HMO negligence is a civil lawsuit that falls under the broader category of medical malpractice. In this type of claim, a health maintenance organization (HMO), under which a patient has health insurance coverage, is named as a defendant in a medical malpractice personal injury case.
In HMO negligence cases, the HMO may be the sole defendant, but is more commonly named as a co-defendant along with a physician or other healthcare provider, facility, or entity.
HMOs select and contract with physicians and other healthcare providers. This contracted arrangement is what makes it possible, in some medical malpractice cases, to name the HMO as a defendant along with the healthcare provider.
Because the HMO encourages the use of the physician or other healthcare providers’ services, and in fact requires it’s beneficiaries to utilize the services of only in-network providers in order for healthcare insurance claims to be paid, the claimant in a personal injury lawsuit can argue that the HMO is at least partially responsible for any damages that result from the medical care received from one of its members.

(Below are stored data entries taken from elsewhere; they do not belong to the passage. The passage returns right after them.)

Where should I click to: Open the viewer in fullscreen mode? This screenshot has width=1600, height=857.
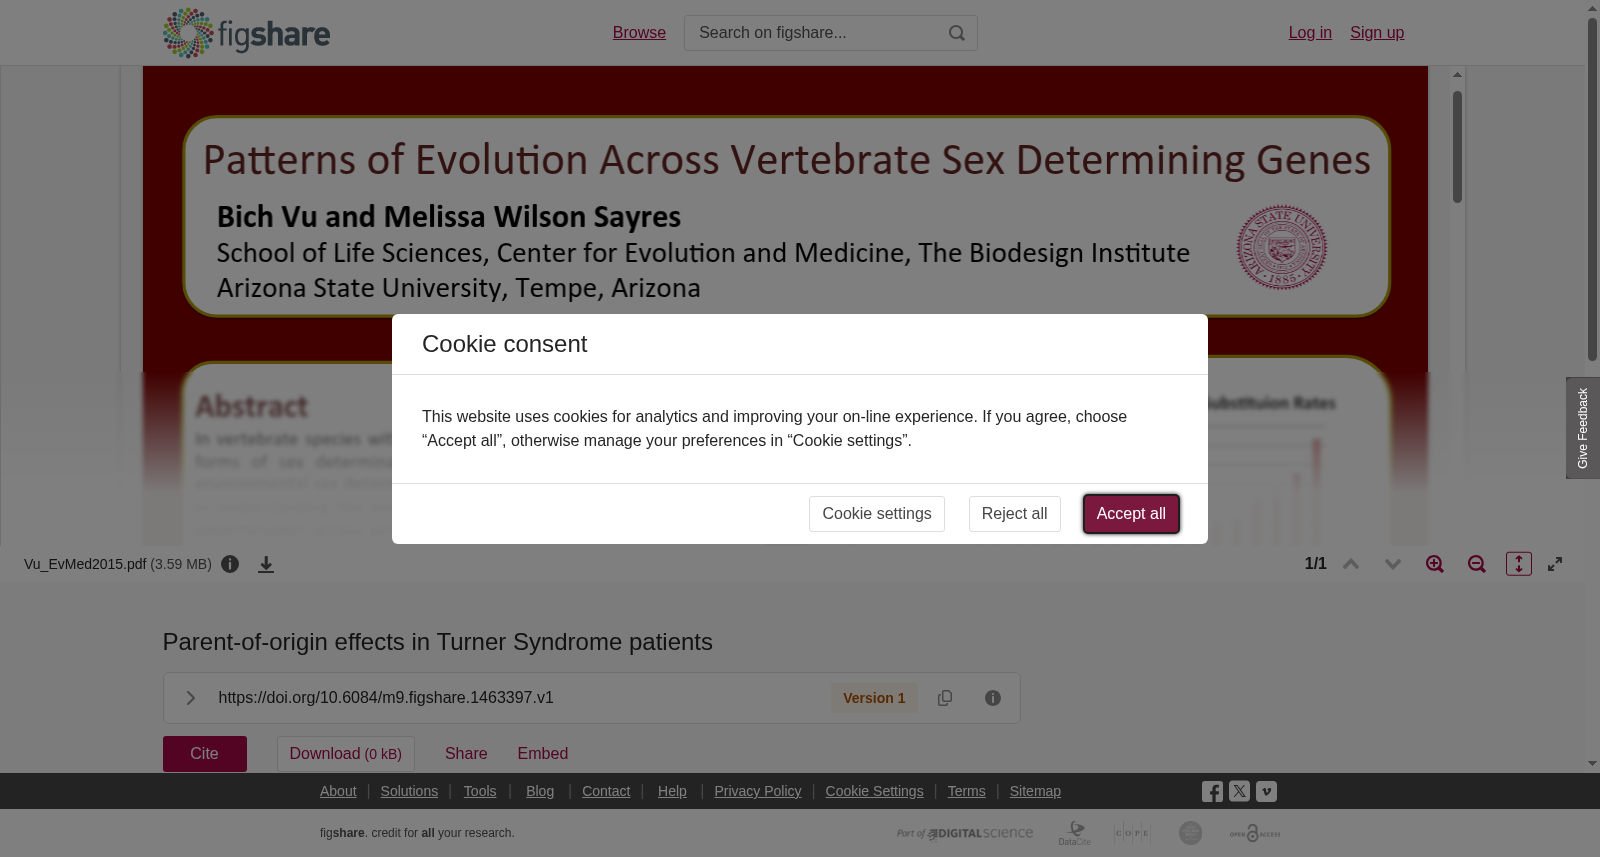pos(1555,564)

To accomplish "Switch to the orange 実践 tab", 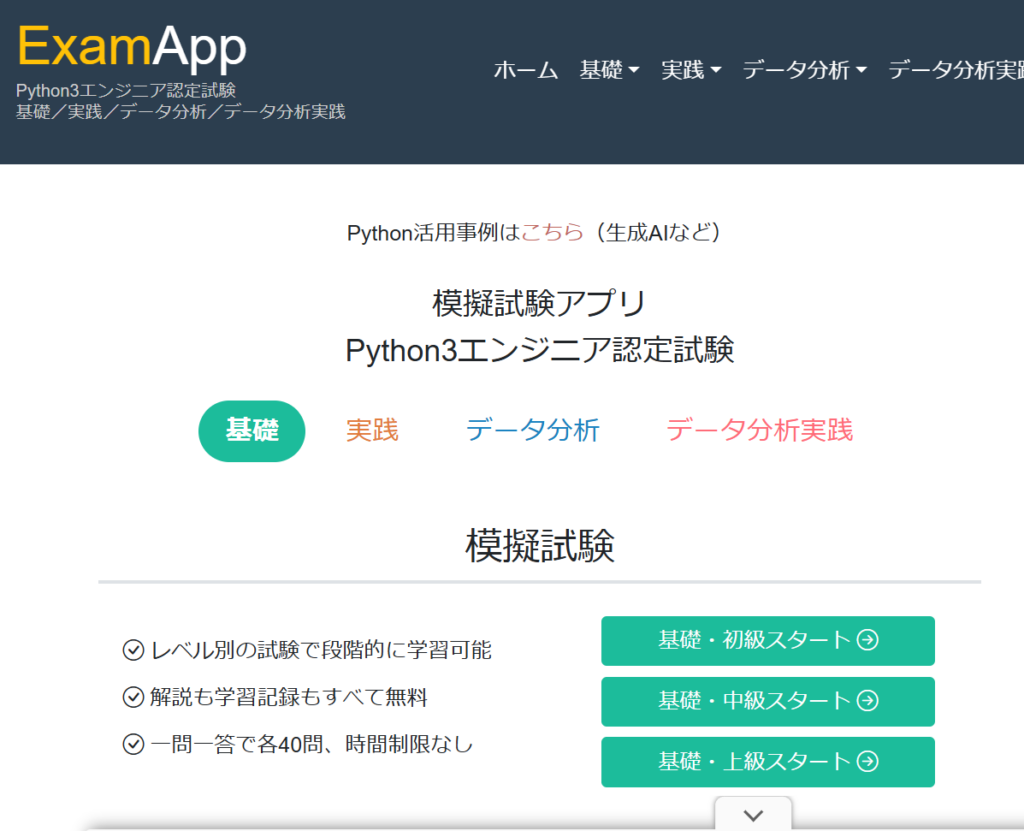I will pyautogui.click(x=372, y=431).
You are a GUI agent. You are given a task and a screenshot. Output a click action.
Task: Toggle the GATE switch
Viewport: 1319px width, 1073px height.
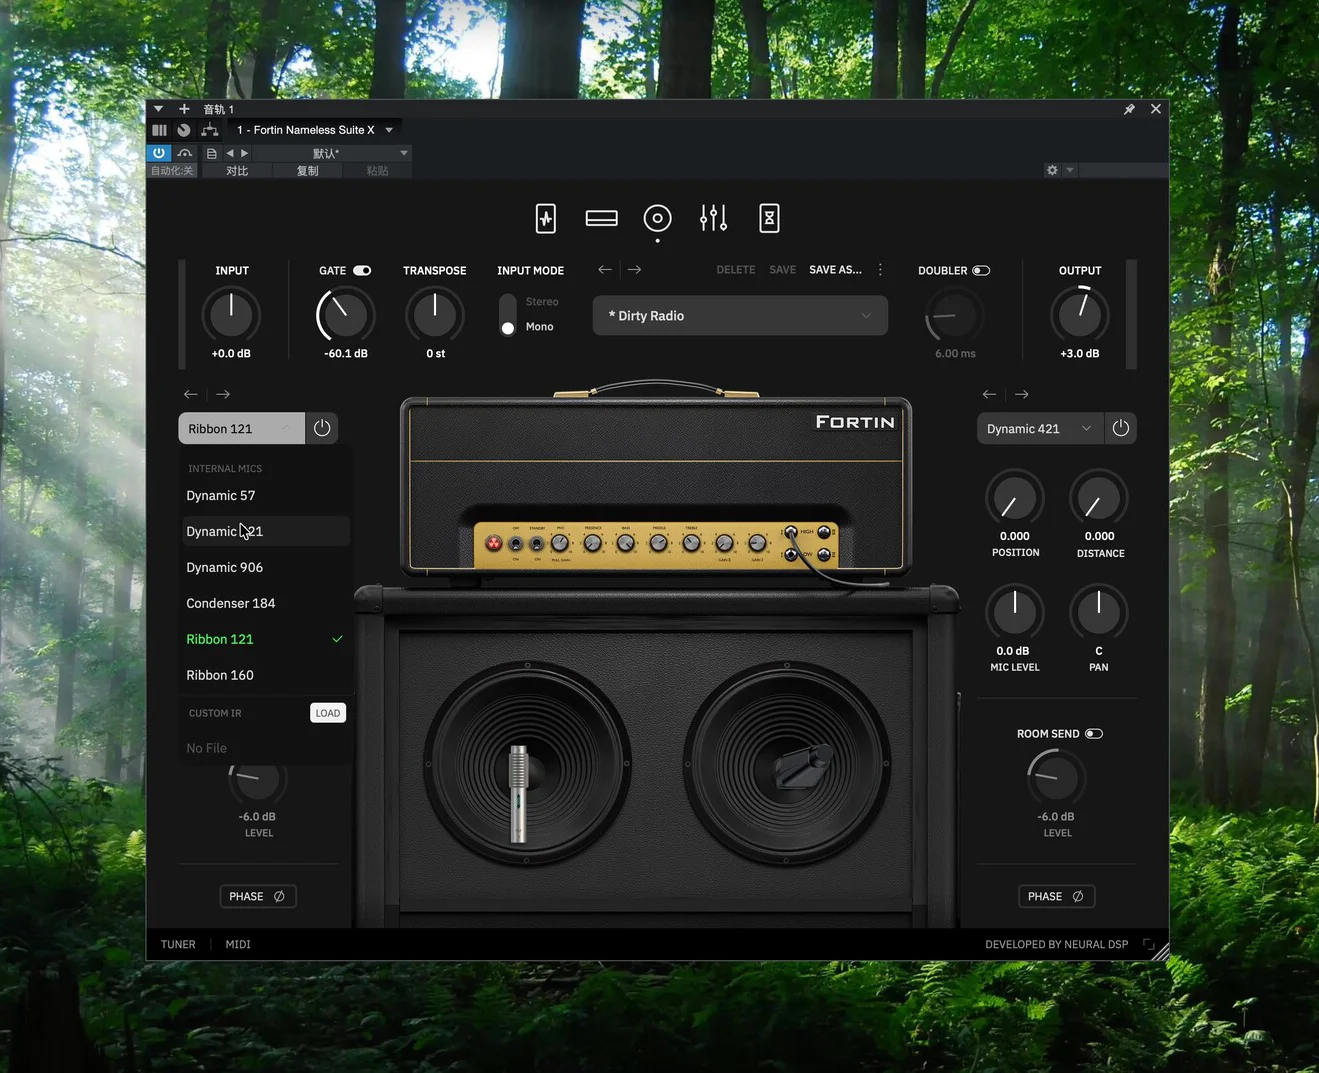tap(362, 271)
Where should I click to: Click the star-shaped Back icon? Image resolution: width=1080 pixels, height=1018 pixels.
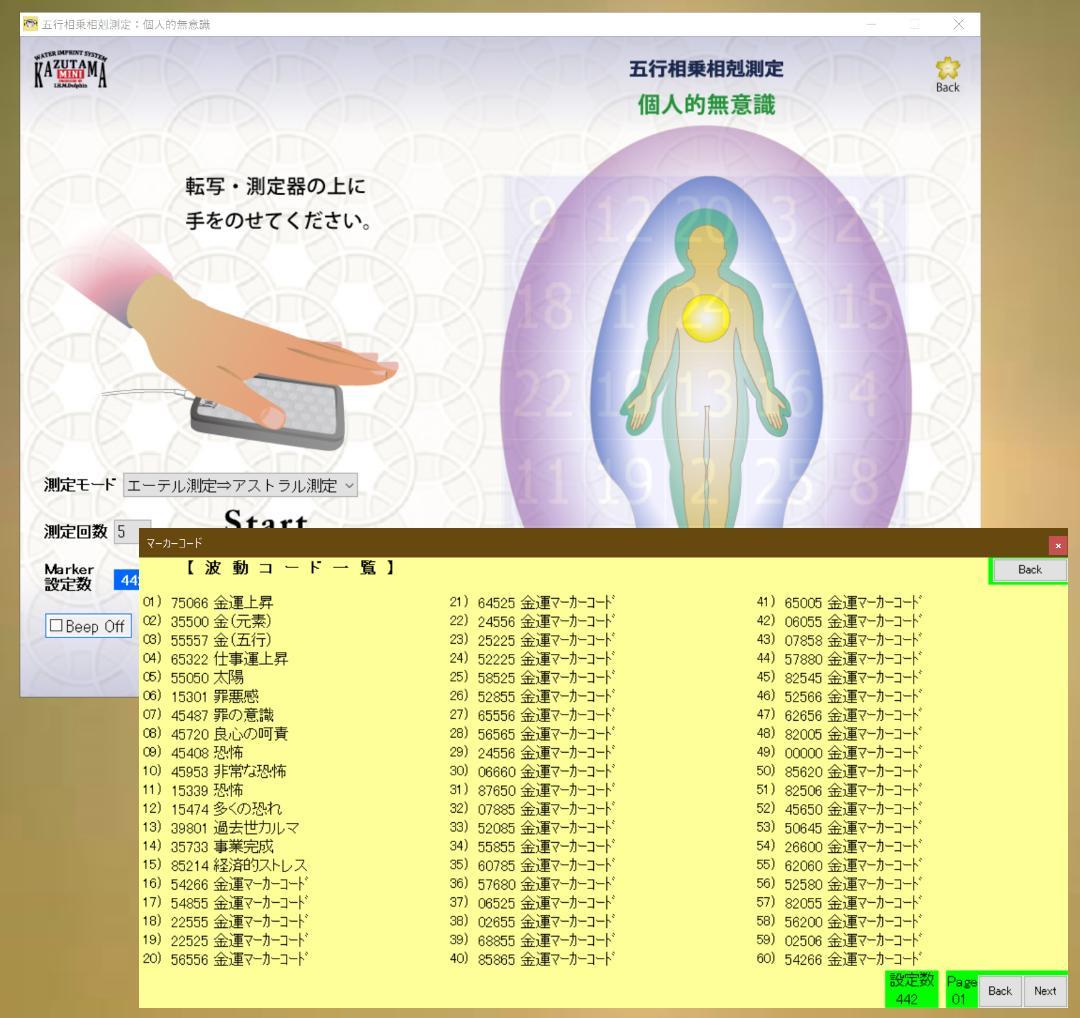pyautogui.click(x=946, y=74)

The most successful HMO negligence lawsuits stem from arguments that assert:
- the HMO failed to properly screen it’s contracted members
- the HMO’s advertisements of only contracting with members who meet a particular “quality of care” standard or rating is inaccurate
In most HMO negligence lawsuits, the claimant pursues damages based on the concept of “breach of contract”, which essentially means the HMO failed to provide the promised services, agreed upon within the contractual relationship between the HMO as an insurance provider, and the beneficiary (claimant) as the insurance plan participant and payee of health insurance plan premiums.
In cases where an HMO’s own marketing materials make bolder statements about the physicians and other healthcare providers that participate in the organization, courts are more likely to find the defendant liable for damages. In some cases though, HMOs are protected from medical malpractice lawsuits, simply by virtue of their own “contract” language contained within insurance coverage enrollment documents and plan policies.